Meaning of Your Name on a Texas Deed

Effective communication between attorney and client can be made more difficult when the general public’s understanding of a term differs from its legal definition, and “deed” is one of the worst offenders. Movies, television, and other media have created a widely shared misunderstanding of what a deed is, what it does, and what the consequences of having one’s name on one are. Thankfully, the truth is less scary than the fiction.

A deed is commonly (and incorrectly) portrayed as a single, supremely important instrument passed from owner to owner that controls the ownership of a piece of real estate. Some understand a deed to be a paper document, fiercely guarded by its owner, that can be stolen or destroyed. Others understand it as an entry in a record book or database that binds a property to an owner in the eyes of the government. Both conceptions of a deed hinge on a fundamental misunderstanding: that there is “a deed” for a given property, or that one can put their name on “the deed” for a property.

In truth, most properties have many deeds associated with them, none of which are particularly important to possess. A deed is simply a tool for the owner or owners of a property to give or sell that property to someone else.

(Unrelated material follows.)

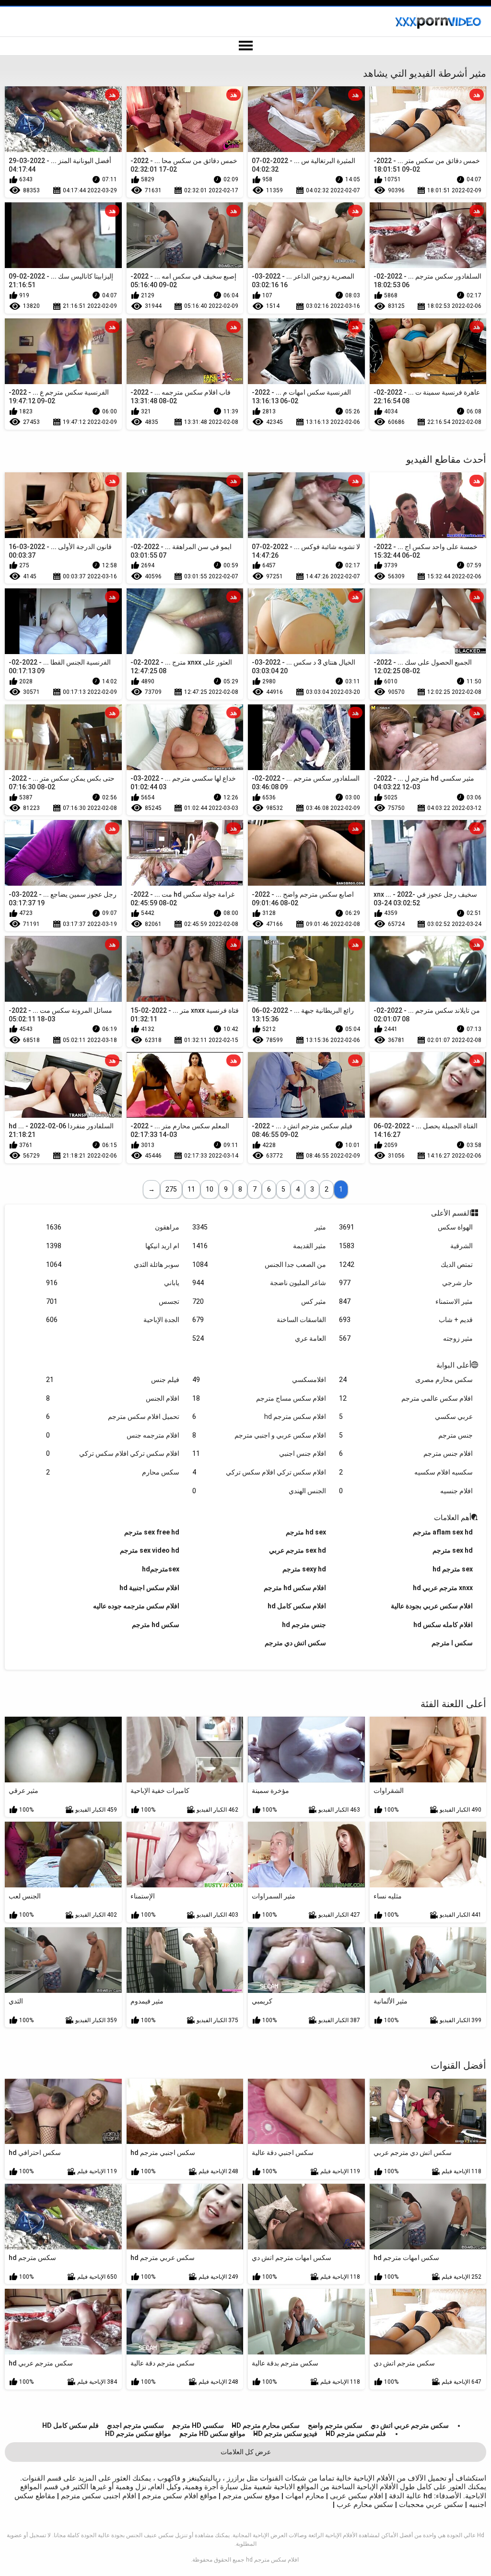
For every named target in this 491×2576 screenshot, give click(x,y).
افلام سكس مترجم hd (259, 1416)
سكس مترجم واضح (335, 2425)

In simple terms, a deed is defined in Texas as a written instrument that (1) identifies a property, (2) identifies the party or parties to whom the owner intends to transfer the property, (3) states that, by signing the document, the owner intends to give their ownership of the property to the recipient(s), and (4) is delivered by the owner to the recipient. Tex. Prop. Code § 5.021. For the signed deed to be recorded in the real property records of the county in which the property is located – which makes it a public record and is the best practice in virtually all cases – the deed must also be notarized (or legally validated in other specific ways which are very rarely used). Id. § 12.001.

In most cases, a new deed is created and delivered whenever legal ownership of a property voluntarily changes hands between living parties, and the delivery of the new deed from the current owner to the new owner is what makes the transfer “official” in the eyes of the law. What happens to the deed after that is of little importance. In that sense, a deed has more in common with the receipt for the cheeseburger you bought on your way home than it does with its media portrayal.

When a layperson consults an attorney for assistance with the deed to a property, they are probably concerned about ownership. If they need to “add my spouse’s name to the deed,” they really mean that they want to share ownership of the property with their spouse. If they are concerned that their brother has “added his name to the deed” for their parents’ house, they are concerned that their brother has wrongfully done something to claim or give himself ownership of a house that belonged to their parents. An experienced real estate attorney will have both the legal and day-to-day vocabulary to determine how to assist a client who says they need help with a property’s deed.